_Exercise aim_: In the records below, find the line containing "news (395, 61)" and return it together with every later line, exactly as written; pictures are to be omitted.

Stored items

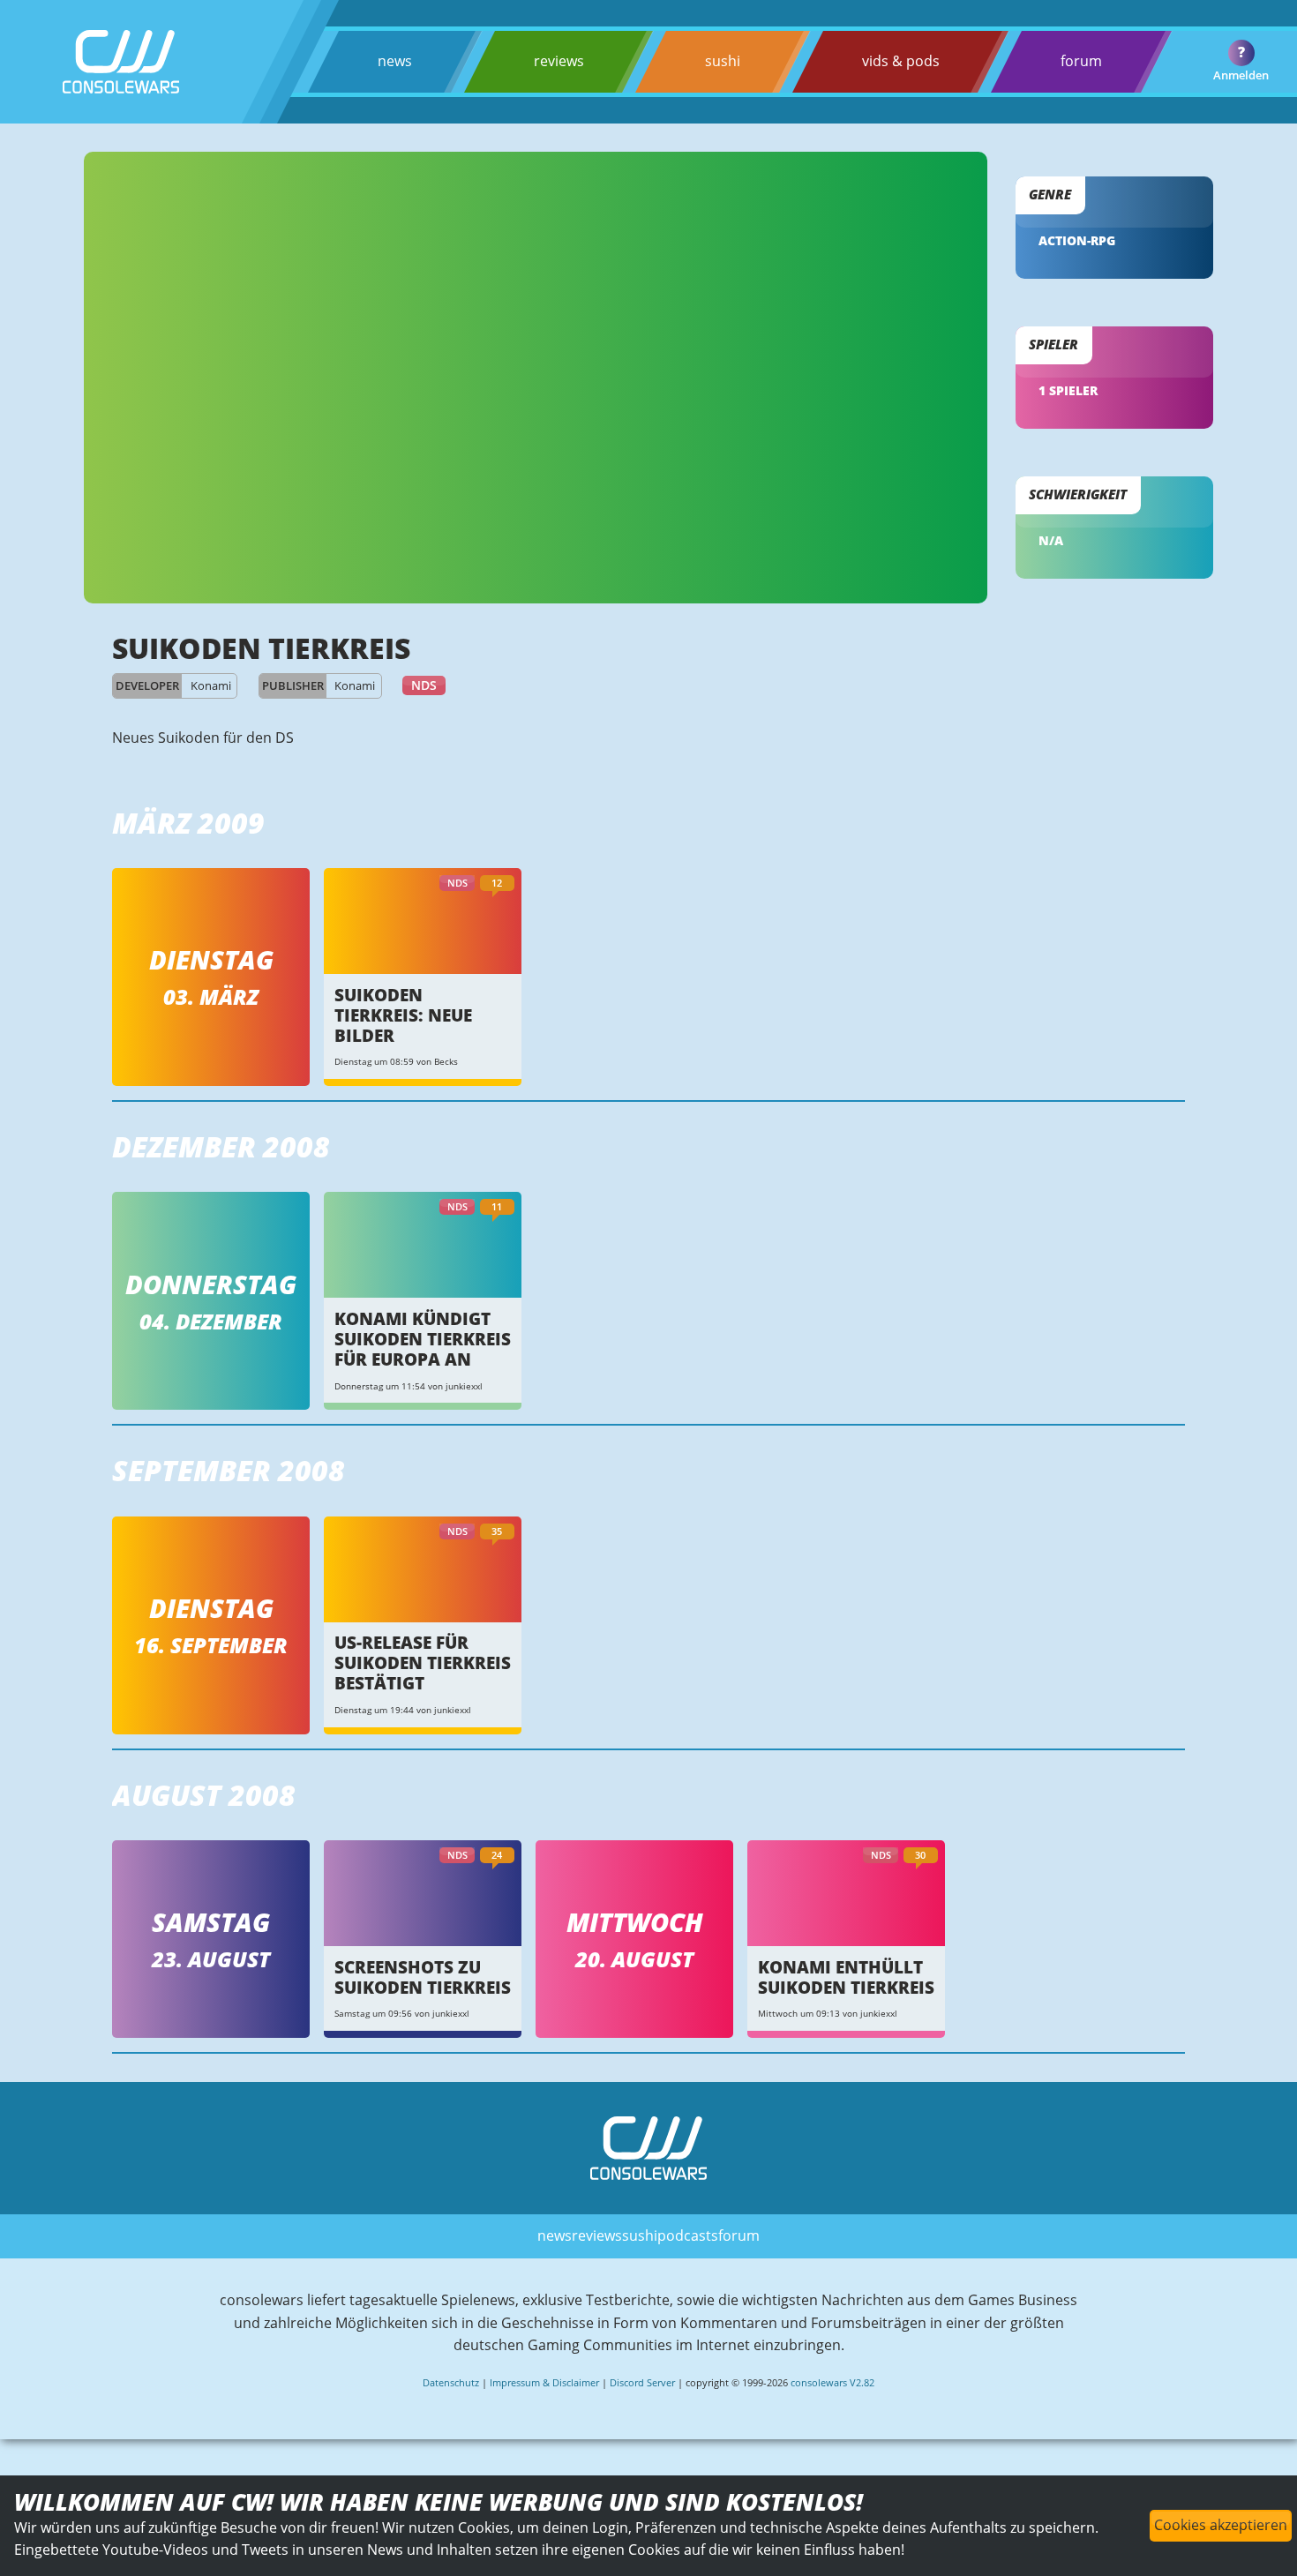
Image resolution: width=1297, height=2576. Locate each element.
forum (1081, 61)
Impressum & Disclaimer (544, 2382)
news (395, 61)
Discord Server (642, 2382)
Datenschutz (451, 2382)
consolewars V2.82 (832, 2382)
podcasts (687, 2235)
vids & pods (901, 61)
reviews (559, 61)
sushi (722, 61)
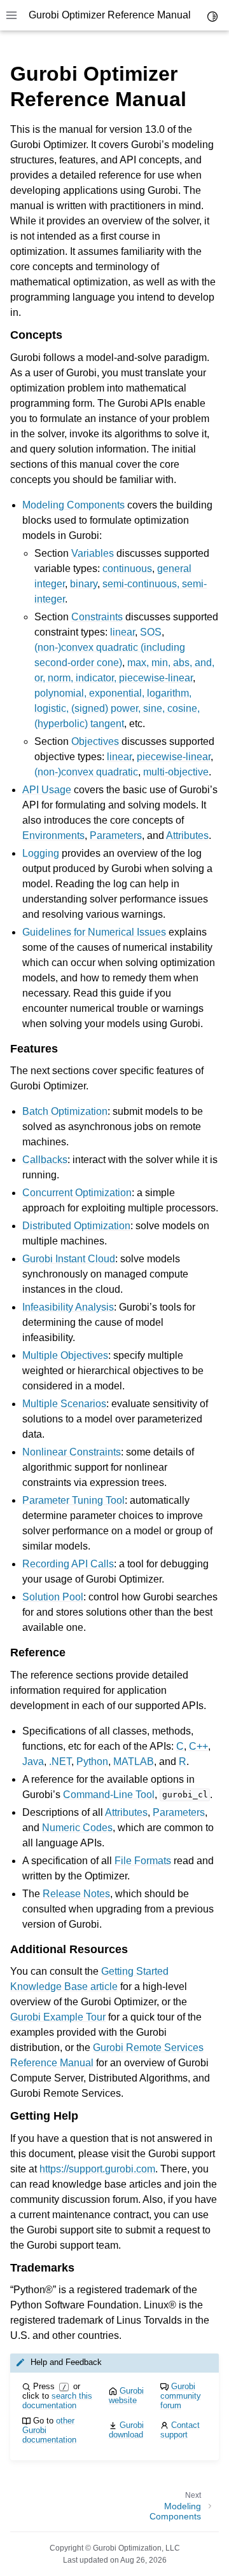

_Answer space_:
news (395, 61)
Discord Server (642, 2382)
Datenschutz (451, 2382)
consolewars V2.82 (832, 2382)
podcasts (687, 2235)
vids & pods (901, 61)
reviews (559, 61)
sushi (722, 61)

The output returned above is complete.